**Exercise instructions**:
Exactly as they appear below, repeat the lines from the one with "Click Sogou toolbar microphone voice input" through the one with "Given: Switch to the Calls tab", and no others.

**Data section**:
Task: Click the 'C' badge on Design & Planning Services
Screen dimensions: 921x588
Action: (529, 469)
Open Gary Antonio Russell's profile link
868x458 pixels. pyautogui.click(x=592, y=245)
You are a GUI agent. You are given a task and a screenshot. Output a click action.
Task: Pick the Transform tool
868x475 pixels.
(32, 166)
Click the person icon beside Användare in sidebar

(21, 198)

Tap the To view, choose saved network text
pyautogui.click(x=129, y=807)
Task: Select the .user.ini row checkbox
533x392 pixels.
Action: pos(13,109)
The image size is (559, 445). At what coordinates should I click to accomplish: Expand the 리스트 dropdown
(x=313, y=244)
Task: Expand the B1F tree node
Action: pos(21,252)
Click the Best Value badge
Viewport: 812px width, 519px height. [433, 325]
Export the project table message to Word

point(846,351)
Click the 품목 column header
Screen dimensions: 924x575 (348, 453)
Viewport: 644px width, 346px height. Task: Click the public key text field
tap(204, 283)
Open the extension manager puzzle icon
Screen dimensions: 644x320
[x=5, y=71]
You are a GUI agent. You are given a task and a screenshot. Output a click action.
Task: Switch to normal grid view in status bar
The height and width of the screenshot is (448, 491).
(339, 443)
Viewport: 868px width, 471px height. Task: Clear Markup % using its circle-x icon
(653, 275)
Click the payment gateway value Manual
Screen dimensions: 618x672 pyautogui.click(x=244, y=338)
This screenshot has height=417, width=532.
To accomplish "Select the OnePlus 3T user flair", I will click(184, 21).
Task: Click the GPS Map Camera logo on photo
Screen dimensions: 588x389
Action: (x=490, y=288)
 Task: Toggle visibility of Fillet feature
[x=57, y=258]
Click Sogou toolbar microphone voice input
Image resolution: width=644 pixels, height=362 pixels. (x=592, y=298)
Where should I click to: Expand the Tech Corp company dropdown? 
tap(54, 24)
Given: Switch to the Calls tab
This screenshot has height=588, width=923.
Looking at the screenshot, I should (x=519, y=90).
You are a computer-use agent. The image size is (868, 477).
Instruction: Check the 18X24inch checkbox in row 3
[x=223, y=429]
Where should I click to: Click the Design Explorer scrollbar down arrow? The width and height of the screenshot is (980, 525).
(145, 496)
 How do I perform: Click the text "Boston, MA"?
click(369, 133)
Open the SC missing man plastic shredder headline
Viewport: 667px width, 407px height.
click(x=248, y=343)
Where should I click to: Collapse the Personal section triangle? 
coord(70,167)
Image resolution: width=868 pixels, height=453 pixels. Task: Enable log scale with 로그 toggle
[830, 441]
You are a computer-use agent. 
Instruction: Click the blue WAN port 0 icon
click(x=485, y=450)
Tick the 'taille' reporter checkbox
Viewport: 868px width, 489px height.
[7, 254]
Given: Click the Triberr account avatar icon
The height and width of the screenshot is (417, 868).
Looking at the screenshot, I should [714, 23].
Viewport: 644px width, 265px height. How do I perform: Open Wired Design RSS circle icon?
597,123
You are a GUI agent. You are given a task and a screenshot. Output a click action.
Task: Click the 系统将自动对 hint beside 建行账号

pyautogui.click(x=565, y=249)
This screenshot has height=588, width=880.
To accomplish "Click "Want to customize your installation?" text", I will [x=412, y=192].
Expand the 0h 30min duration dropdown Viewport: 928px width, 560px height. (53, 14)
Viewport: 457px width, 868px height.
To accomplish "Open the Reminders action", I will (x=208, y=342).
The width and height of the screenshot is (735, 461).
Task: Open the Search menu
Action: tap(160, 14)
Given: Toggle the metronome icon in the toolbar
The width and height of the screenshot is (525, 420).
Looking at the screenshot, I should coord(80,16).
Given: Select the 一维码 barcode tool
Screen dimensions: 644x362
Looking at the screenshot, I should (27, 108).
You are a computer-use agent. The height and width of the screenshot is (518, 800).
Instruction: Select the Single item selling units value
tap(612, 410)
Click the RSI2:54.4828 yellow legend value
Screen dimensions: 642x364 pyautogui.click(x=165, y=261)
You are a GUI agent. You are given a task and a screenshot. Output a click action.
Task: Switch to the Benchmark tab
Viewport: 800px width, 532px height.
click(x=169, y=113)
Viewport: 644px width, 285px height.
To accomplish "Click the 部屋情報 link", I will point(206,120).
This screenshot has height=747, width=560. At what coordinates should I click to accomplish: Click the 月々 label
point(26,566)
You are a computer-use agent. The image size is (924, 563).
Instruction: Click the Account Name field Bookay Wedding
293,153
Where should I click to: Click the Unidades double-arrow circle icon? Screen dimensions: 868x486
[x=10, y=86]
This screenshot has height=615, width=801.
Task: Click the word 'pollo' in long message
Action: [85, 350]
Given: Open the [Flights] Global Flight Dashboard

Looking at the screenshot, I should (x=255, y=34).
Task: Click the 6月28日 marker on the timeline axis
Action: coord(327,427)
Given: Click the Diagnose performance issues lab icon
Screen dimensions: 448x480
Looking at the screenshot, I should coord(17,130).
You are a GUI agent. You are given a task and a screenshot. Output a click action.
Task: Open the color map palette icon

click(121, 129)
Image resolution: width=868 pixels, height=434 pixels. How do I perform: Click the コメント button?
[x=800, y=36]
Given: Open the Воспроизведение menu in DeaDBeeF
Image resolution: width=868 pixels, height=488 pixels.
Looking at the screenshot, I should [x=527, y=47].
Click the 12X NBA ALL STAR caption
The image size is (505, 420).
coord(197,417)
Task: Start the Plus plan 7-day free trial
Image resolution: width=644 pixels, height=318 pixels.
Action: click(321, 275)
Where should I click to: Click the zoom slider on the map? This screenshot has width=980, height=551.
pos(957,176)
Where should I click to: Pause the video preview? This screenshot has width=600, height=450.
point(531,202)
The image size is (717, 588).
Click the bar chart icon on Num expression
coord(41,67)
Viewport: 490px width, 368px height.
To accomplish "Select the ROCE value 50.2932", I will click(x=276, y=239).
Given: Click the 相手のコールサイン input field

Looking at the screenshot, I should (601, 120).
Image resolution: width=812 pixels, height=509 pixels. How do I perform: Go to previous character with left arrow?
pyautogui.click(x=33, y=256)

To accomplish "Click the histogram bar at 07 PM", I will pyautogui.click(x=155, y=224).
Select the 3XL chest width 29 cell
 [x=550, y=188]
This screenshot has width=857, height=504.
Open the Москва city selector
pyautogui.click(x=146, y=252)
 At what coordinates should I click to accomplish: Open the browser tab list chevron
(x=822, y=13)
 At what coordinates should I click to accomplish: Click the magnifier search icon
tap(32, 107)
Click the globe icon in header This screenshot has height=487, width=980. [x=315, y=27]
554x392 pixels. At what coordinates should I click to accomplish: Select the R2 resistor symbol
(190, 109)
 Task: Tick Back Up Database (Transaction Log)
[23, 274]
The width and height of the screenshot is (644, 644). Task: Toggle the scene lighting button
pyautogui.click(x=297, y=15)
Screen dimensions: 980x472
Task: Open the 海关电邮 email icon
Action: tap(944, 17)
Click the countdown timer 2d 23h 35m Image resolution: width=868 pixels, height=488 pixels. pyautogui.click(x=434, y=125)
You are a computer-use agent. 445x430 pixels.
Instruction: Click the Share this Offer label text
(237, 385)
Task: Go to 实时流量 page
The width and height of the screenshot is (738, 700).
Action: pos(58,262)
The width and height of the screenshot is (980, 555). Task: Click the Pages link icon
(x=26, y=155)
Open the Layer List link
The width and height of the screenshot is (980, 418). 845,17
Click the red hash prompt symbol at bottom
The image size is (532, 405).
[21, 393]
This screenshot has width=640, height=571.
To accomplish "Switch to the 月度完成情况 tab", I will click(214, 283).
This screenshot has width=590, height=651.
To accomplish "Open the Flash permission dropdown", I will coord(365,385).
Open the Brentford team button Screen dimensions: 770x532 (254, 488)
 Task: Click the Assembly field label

**Solution for this exercise**:
Click Sogou toolbar microphone voice input
Image resolution: width=644 pixels, height=362 pixels. (x=592, y=298)
Where should I click to: Expand the Tech Corp company dropdown? 
tap(54, 24)
Given: Switch to the Calls tab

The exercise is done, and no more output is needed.